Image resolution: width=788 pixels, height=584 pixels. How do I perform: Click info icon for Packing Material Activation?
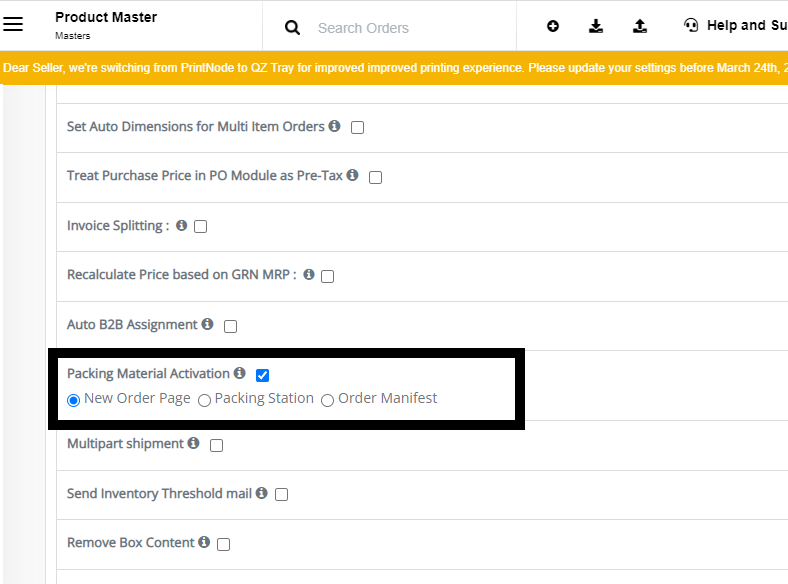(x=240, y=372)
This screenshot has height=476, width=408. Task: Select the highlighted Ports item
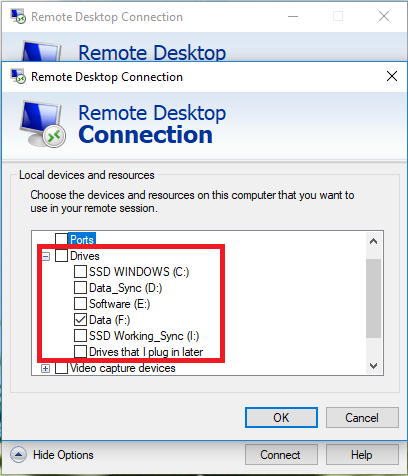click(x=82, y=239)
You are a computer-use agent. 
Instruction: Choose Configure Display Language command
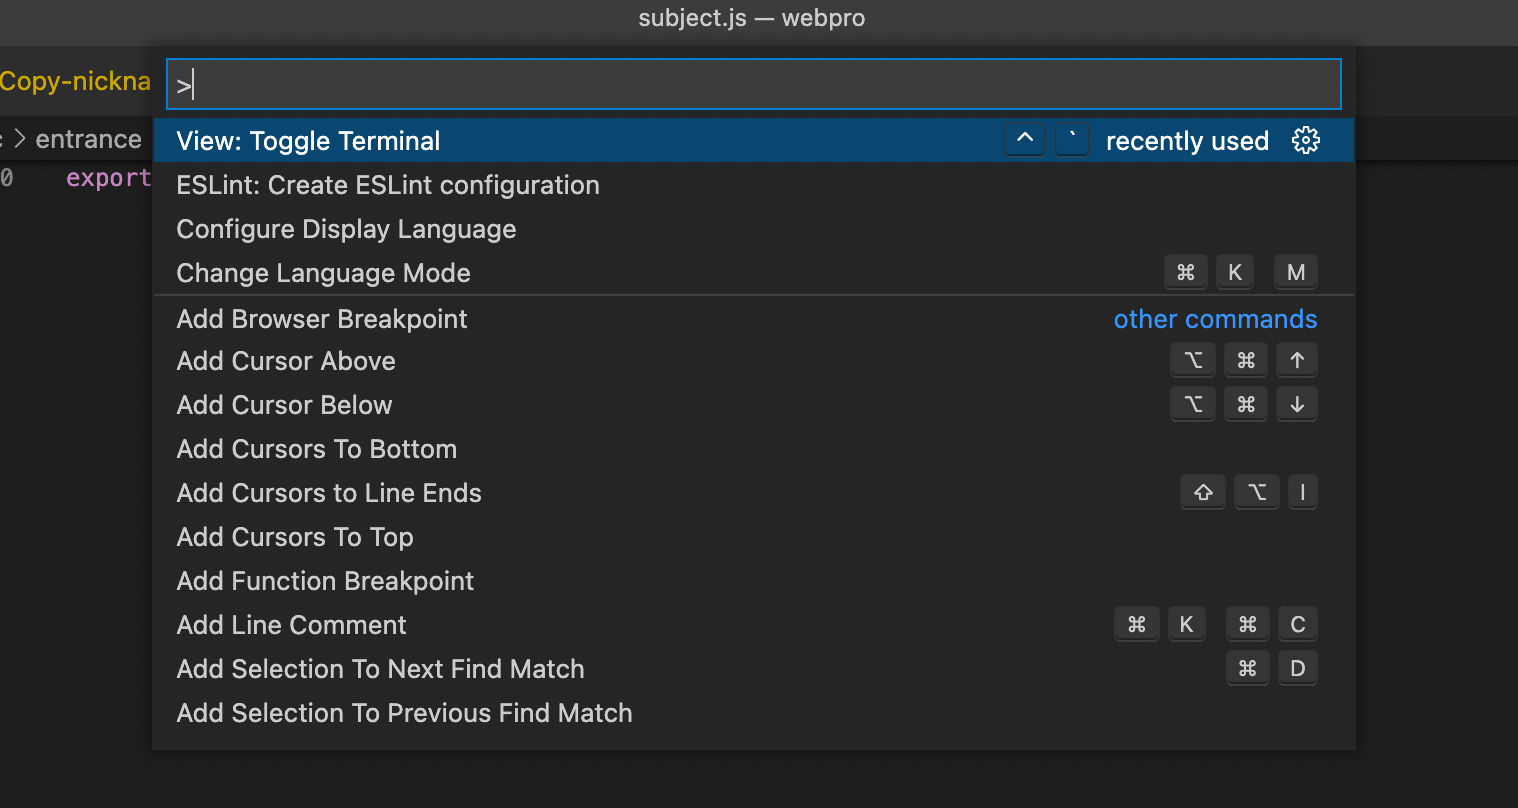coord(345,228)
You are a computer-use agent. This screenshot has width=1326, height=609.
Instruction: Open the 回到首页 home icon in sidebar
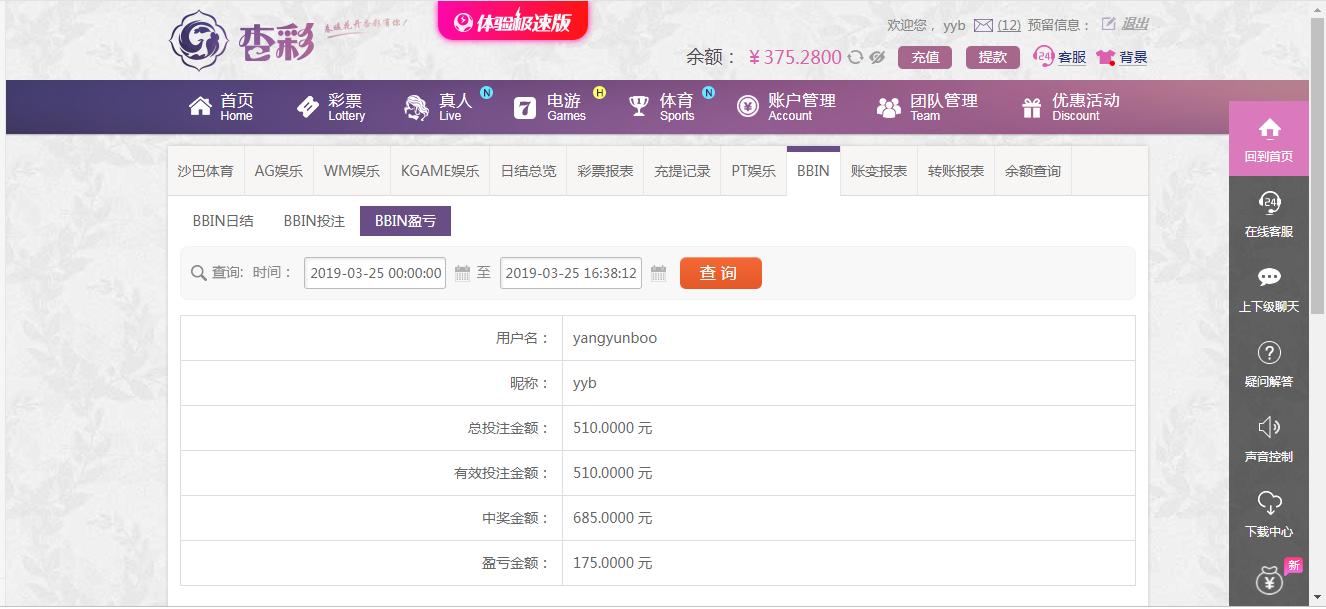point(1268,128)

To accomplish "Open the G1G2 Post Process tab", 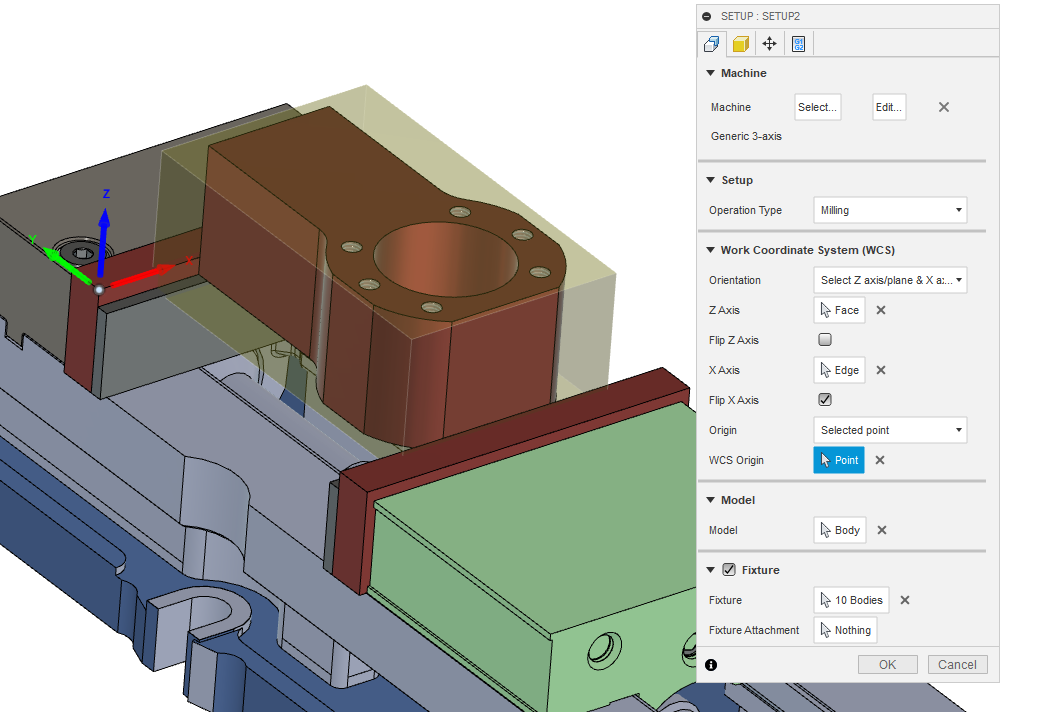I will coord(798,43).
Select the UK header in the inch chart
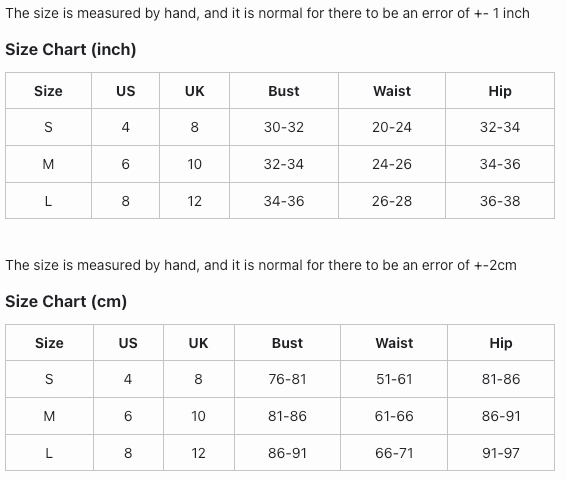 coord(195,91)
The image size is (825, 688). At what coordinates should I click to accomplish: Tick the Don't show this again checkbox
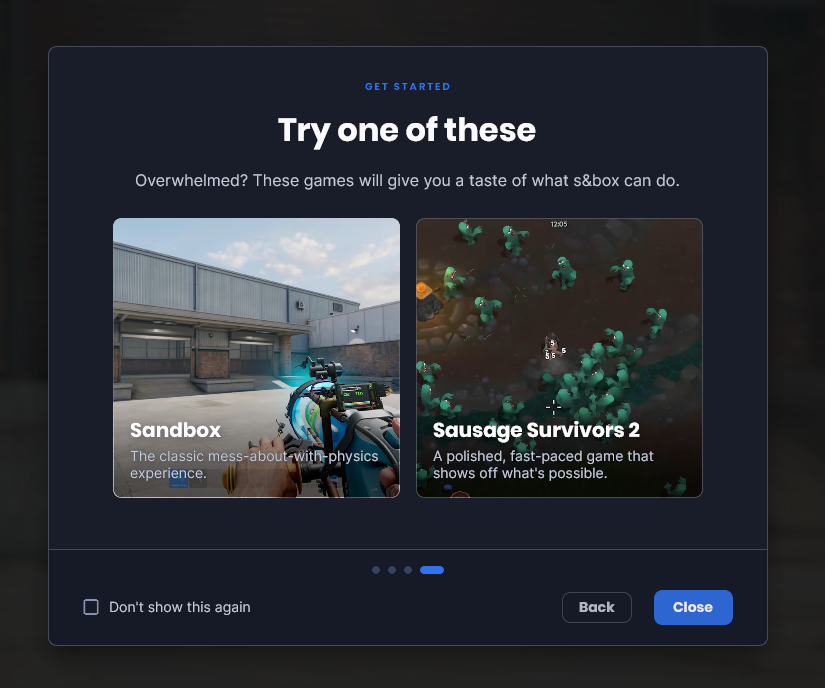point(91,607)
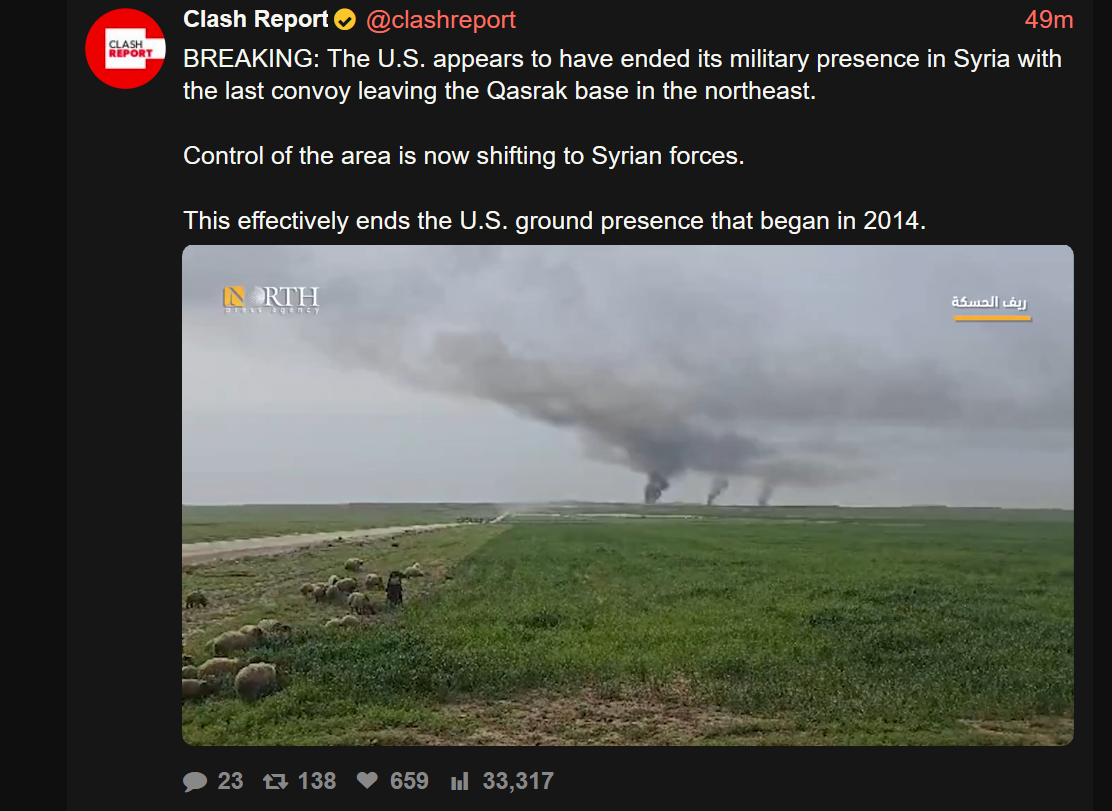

- - -

• **EXERCISE GOAL**:
Set out nothing but the lines from the line with "The image size" through the end of the material, reproduced exactly, both ends included, pictures omitted.

• **RESPONSE BOX**:
The image size is (825, 688). At what coordinates should I click to accomplish: Tick the Don't show this again checkbox
point(91,607)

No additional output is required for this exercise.